Os acessos podem ser desencadeados por fatores estressantes, especialmente os positivos, como a expectativa em relação a um feriado. Essas crises são comuns no Natal, e, nos EUA, no Dia de Ação de Graças (a quarta quinta-feira de novembro). Assim como Darwin, muitos pacientes sentem alívio quando expostos à água e costumam passar horas no chuveiro durante os ataques.
CURA PELA ÁGUA A eficácia da "cura pela água" no caso de Darwin pode ser entendida por dois mecanismos diferentes, mas não incompatíveis.
Primeiro, a prática talvez tenha reduzido os sintomas abdominais. Segundo, é possível que houvesse fatores psicológicos. Sabemos que as crises da doença de Darwin eram desencadeadas por estresses leves, até mesmo os relacionados a sensações e ideias prazerosas.
A cura pela água, especialmente no início, era feita em estações termais onde, com a exceção dos tratamentos dolorosos, havia pouquíssimos estímulos.
Além da profusão de sintomas, todos eles observados hoje em pacientes com SVC, Darwin apresentava uma série de outros, não menos sinistros. Sofreu paralisia temporária e perda de memória, manifestações que não seria errado descrever como semelhantes a derrames cerebrais.
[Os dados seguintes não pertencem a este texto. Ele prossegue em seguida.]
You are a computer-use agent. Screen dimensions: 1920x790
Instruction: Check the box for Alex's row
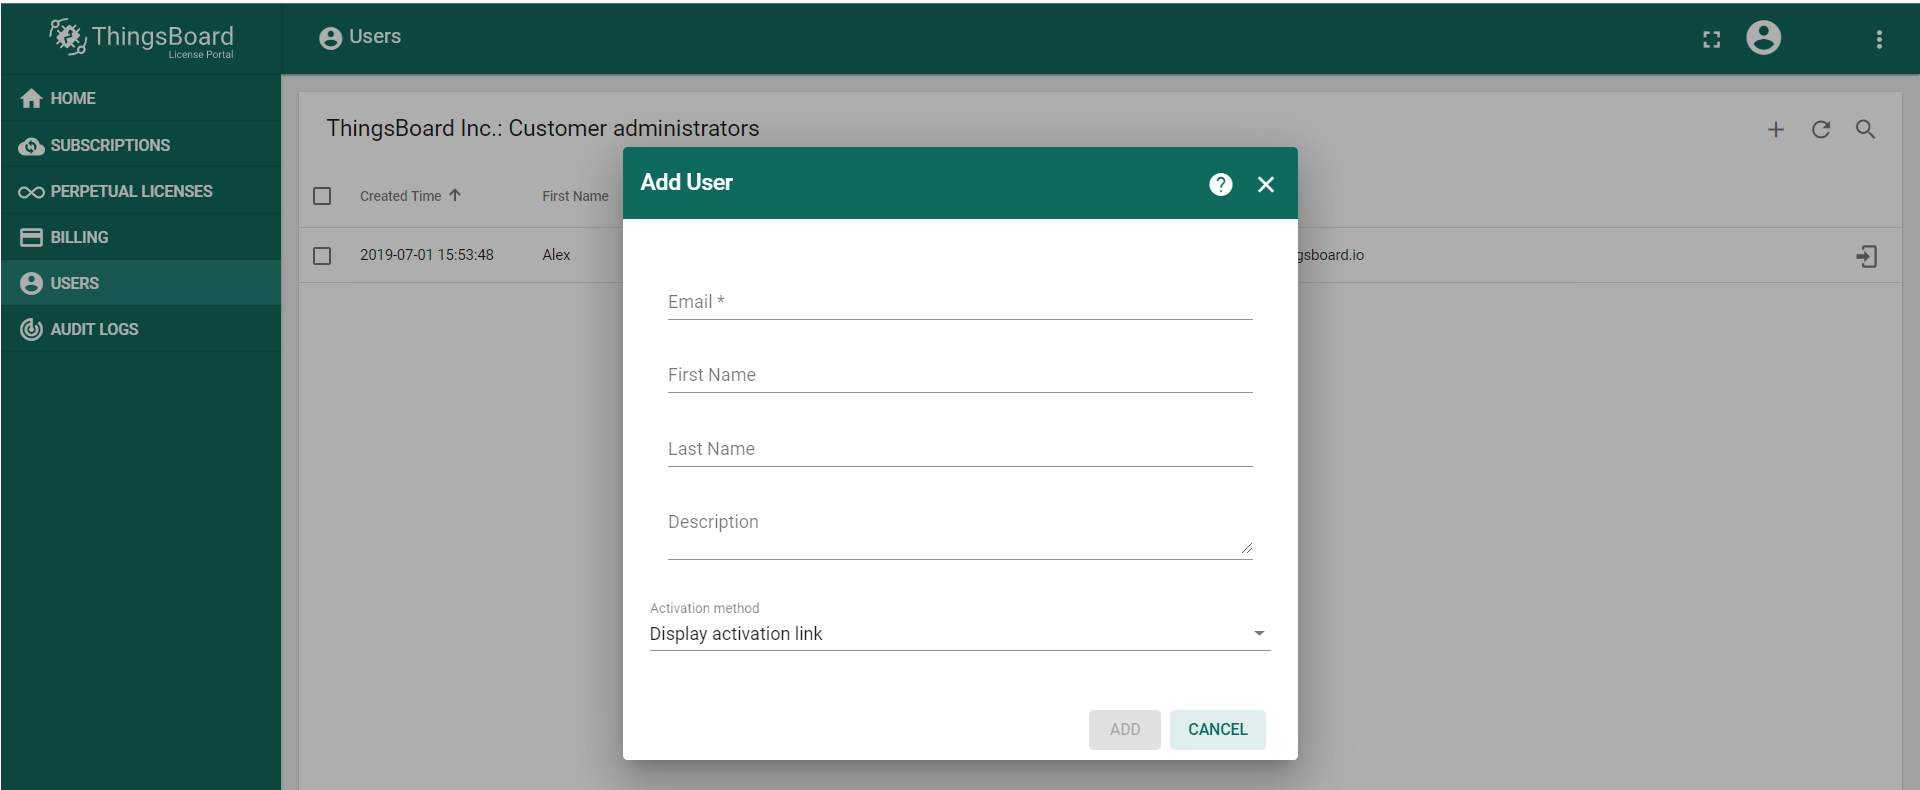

Trata-se de características da síndrome de Melas (miopatia mitocondrial, encefalopatia, acidose lática e episódios similares ao AVC).
Já foi demonstrado que a síndrome de Melas é associada à mutação genética mitocondrial descrita como A3243G; também já se mostrou que tal mutação está presente em alguns casos de SVC. Como Darwin apresentava indícios de ambas as síndromes, CVS e Melas, é razoável supor que ele -assim como a mãe e o tio materno- tivesse a mutação A3243G.
A eficácia da "cura pela água" no caso de Darwin pode ser entendida por dois mecanismos diferentes, mas não incompatíveis
Darwin volta e meia vomitava sangue, ficou com os dentes podres e desenvolveu cáries dentárias e manchas na pele
Do momento em que o cientista começou a exibir os sintomas até hoje, já surgiram mais de 40 diagnósticos sobre seu mal.